Politik

Unterstützung Jill Biden und Melania Trump stehen ihren Männern im Wahlkampf zur Seite – die eine mehr, die andere weniger emotional

So präsentieren sich die Frauen der Kandidaten

Archivartikel

Washington.Jill Biden hat sich im Rampenlicht nie sonderlich wohl gefühlt, auch als Frau des Vizepräsidenten der USA sah sie öffentliche Auftritte eher als Pflicht an, denn als Quell der Freude. Der Promi-Status, den ihre gute Freundin Michelle Obama so würdevoll und inspiriert interpretierte, war ihr immer eher unbehaglich.

So rang Jill Biden in diesem Frühjahr mit sich, ob sie ihren Job als Englisch-Professorin überhaupt unterbrechen soll, nur weil ihr Mann für die Präsidentschaft kandidiert. Monatelang nur von Event zu Event und von Interview zu Interview zu tingeln, erschien ihr eher wie eine Tortur. Und als sie sich dann doch dafür entschied, hielt sie ihre öffentlichen Auftritte dezidiert gedämpft.

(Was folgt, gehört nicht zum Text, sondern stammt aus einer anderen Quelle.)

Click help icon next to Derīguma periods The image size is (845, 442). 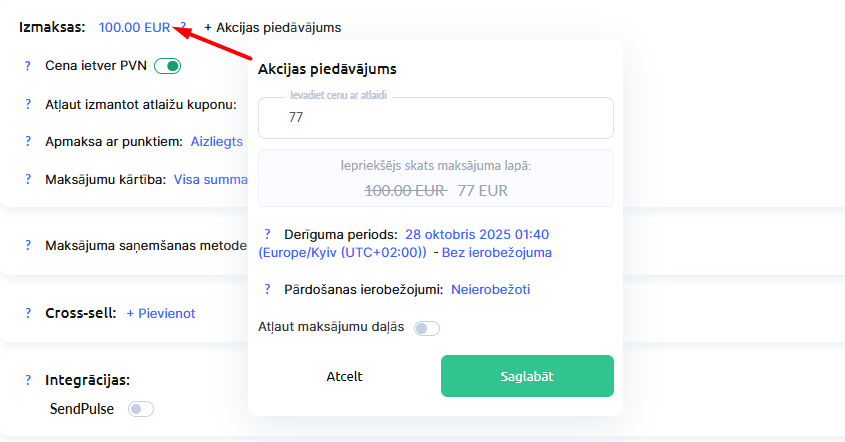(267, 234)
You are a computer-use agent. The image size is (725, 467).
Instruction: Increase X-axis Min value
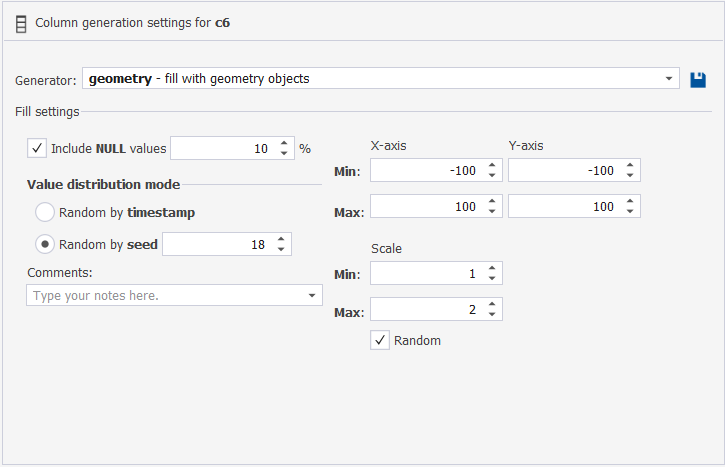tap(492, 166)
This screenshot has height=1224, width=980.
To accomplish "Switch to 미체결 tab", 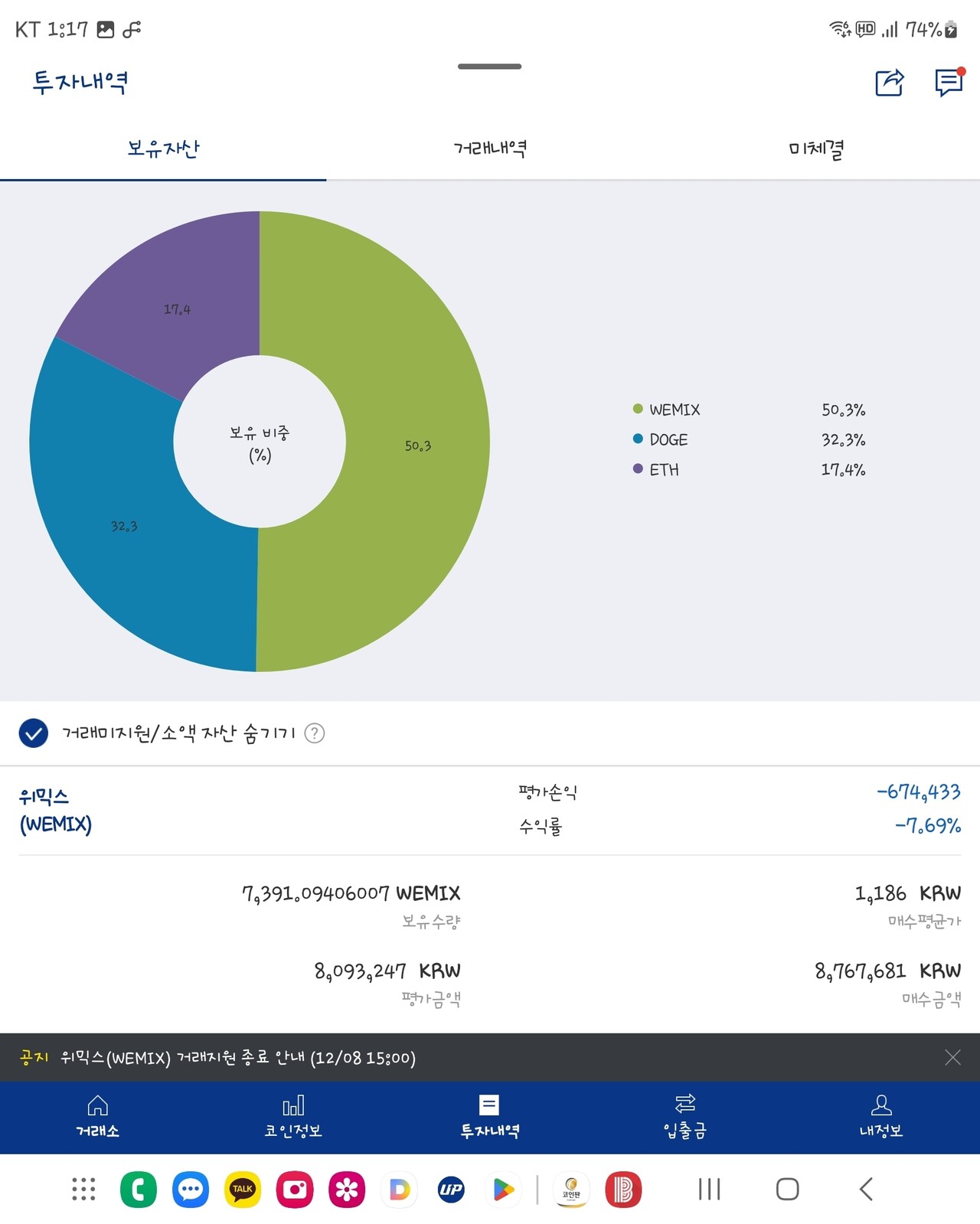I will pos(816,149).
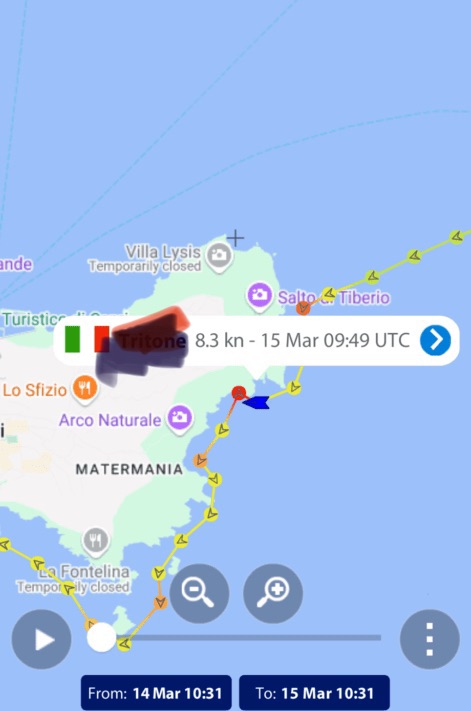Screen dimensions: 471x711
Task: Click the orange track point near Salto di Tiberio
Action: click(303, 308)
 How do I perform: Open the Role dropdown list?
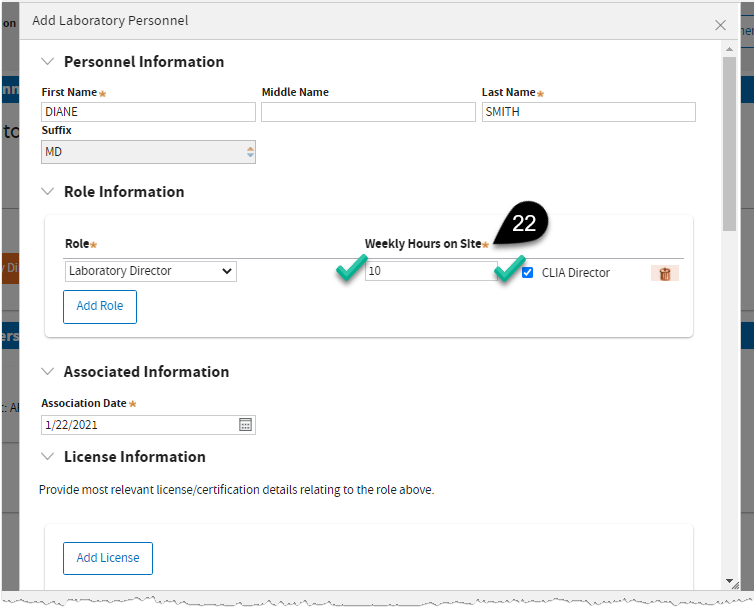point(151,271)
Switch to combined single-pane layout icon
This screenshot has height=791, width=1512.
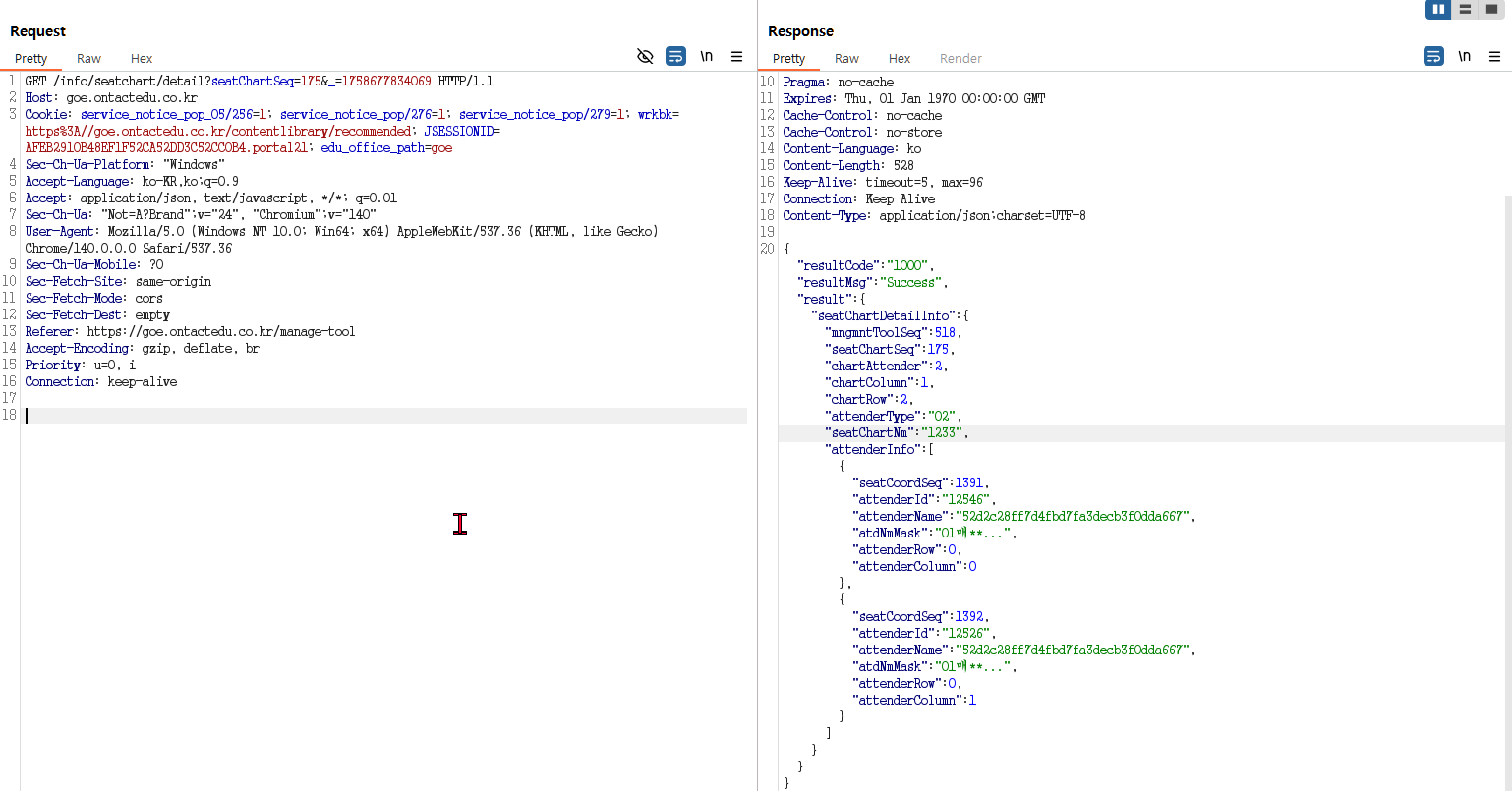pyautogui.click(x=1490, y=9)
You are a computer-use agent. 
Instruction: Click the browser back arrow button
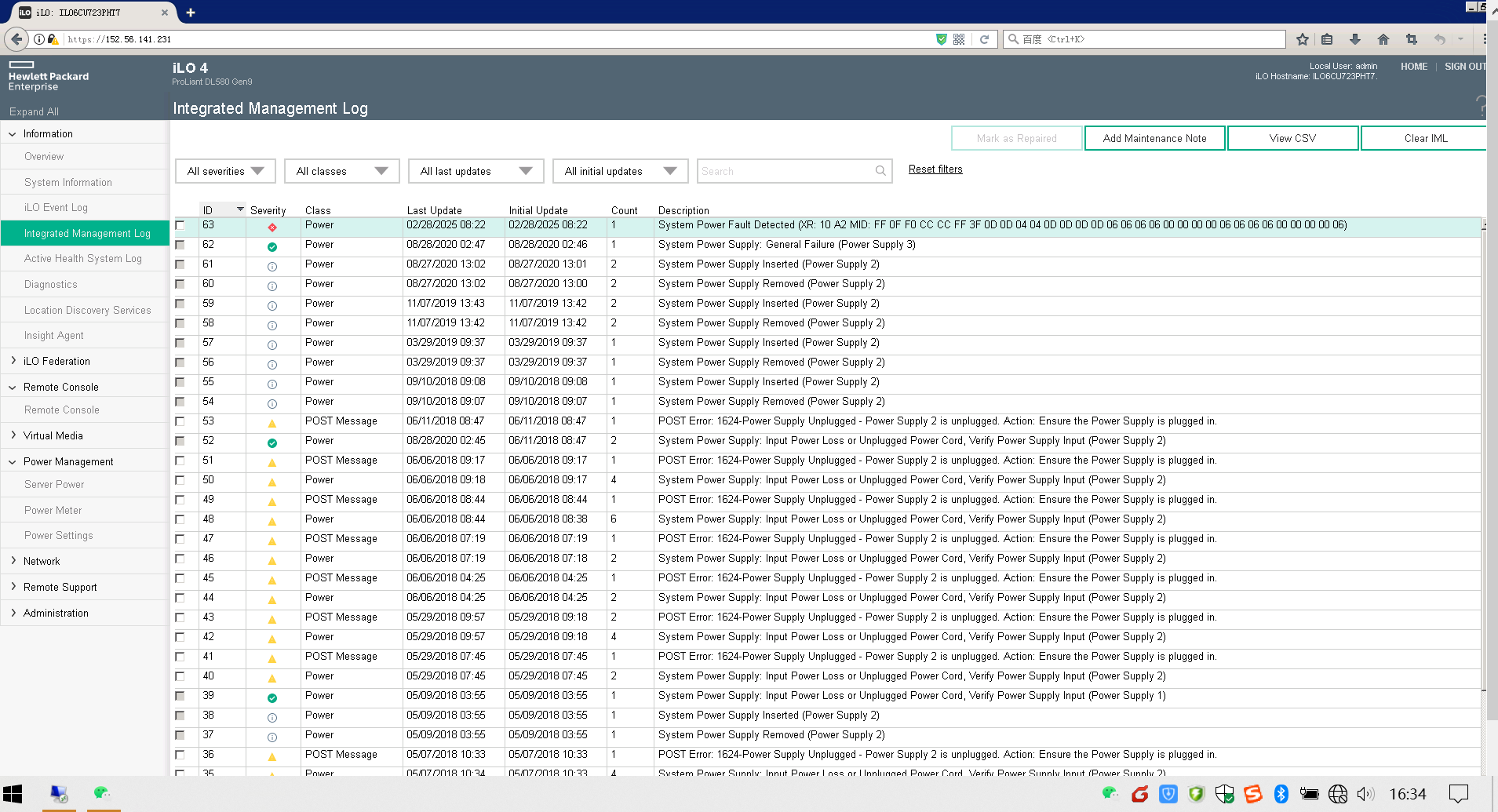16,39
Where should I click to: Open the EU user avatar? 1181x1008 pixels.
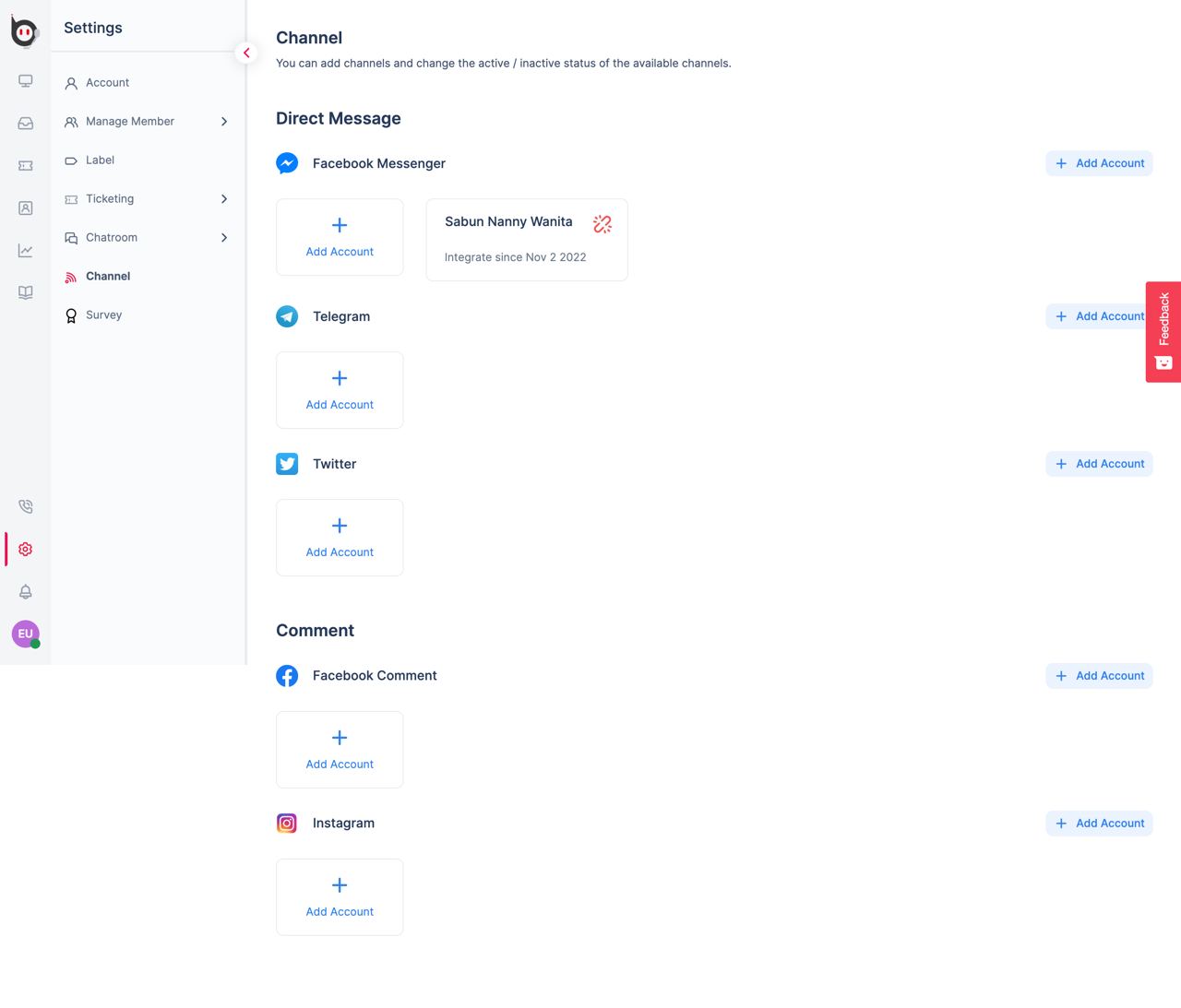pos(25,634)
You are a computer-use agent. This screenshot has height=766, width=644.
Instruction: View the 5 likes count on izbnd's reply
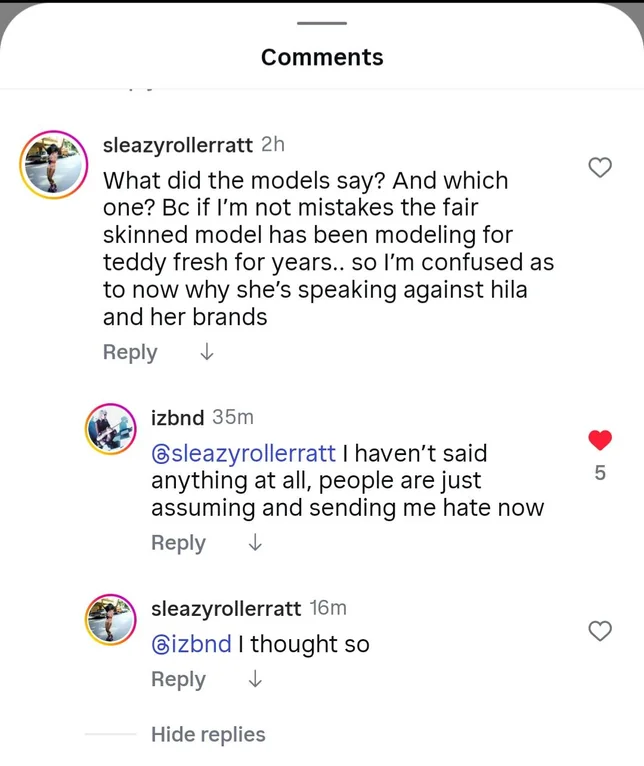[600, 472]
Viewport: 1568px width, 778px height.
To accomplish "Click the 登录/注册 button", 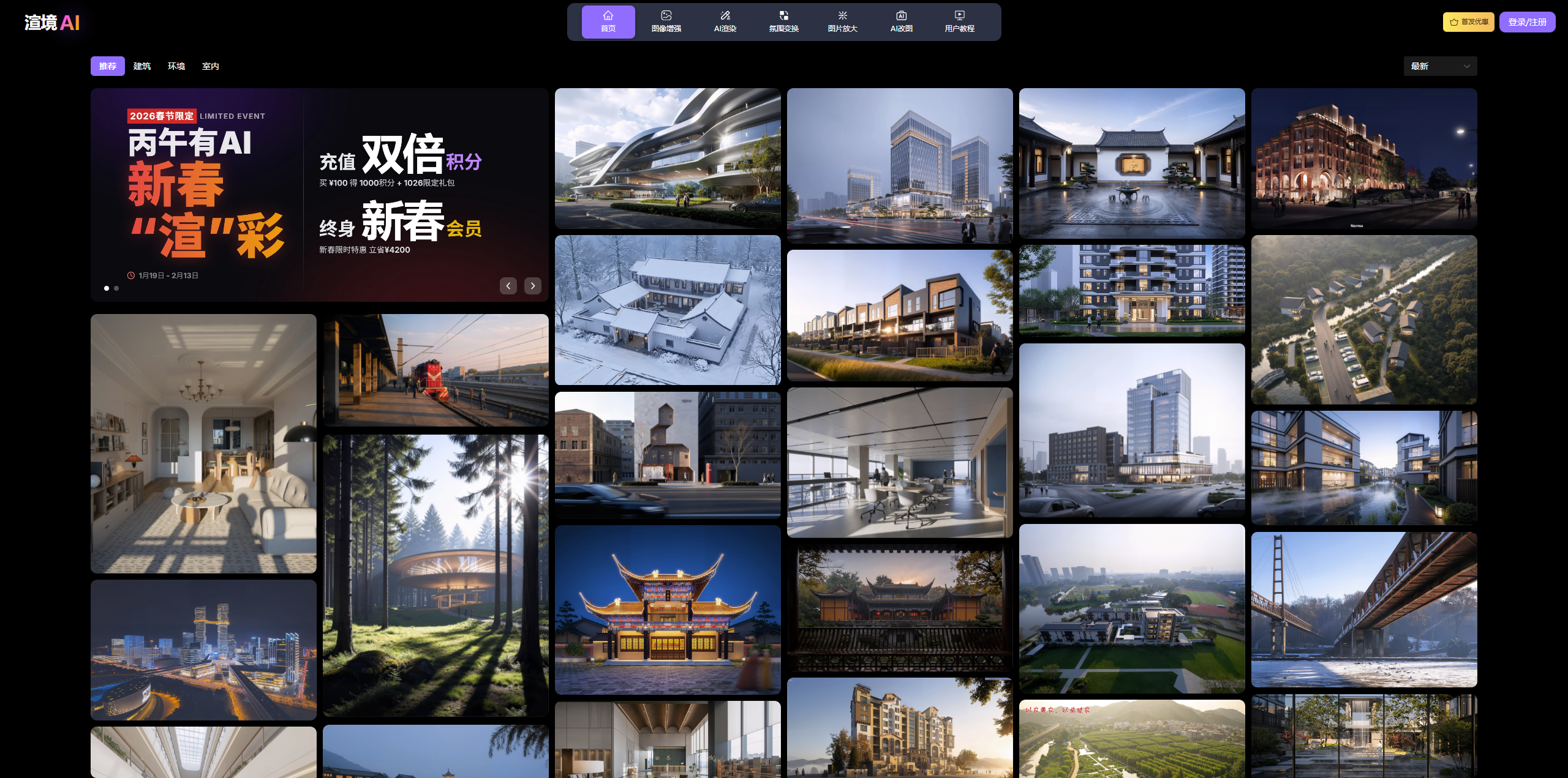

So etwa ihre Rede zum Nominierungsparteitag der demokratischen Partei. Die Pandemie ersparte es ihr dankenswerterweise, vor eine Arena mit Zehntausenden von Menschen zu treten. Stattdessen stellte sie sich in einem schlichten grünen Kleid und beinahe ohne Schmuck in das Klassenzimmer der Highschool ihrer Heimatstadt Wilmington, um die Nation darum zu bitten, ihren Mann zu wählen. Die Rede war nicht zuletzt eine Liebeserklärung an ihren Joe, der, wie sie sagte, mit einer tiefen inneren Kraft eine zerbrochene Familie geheilt und zusammengehalten habe. Mit derselben Kraft, versprach Jill Biden, werde er dieses Land wieder zusammenbringen, das so zerrissen ist und dem es so schlecht gehe.

Bild hat sich gewandelt

Es war eine leidenschaftliche Ansprache getragen von einer Liebe, die man so nicht vortäuschen kann. Jill und Joe, das war an jenem Abend im August zu spüren, sind eine eng verwobene Einheit. Sollte Joe Biden zum Präsidenten der Vereinigten Staaten gewählt werden, dann wird ihm, daran besteht kein Zweifel, seine Jill in allen Höhen und Tiefen zur Seite stehen.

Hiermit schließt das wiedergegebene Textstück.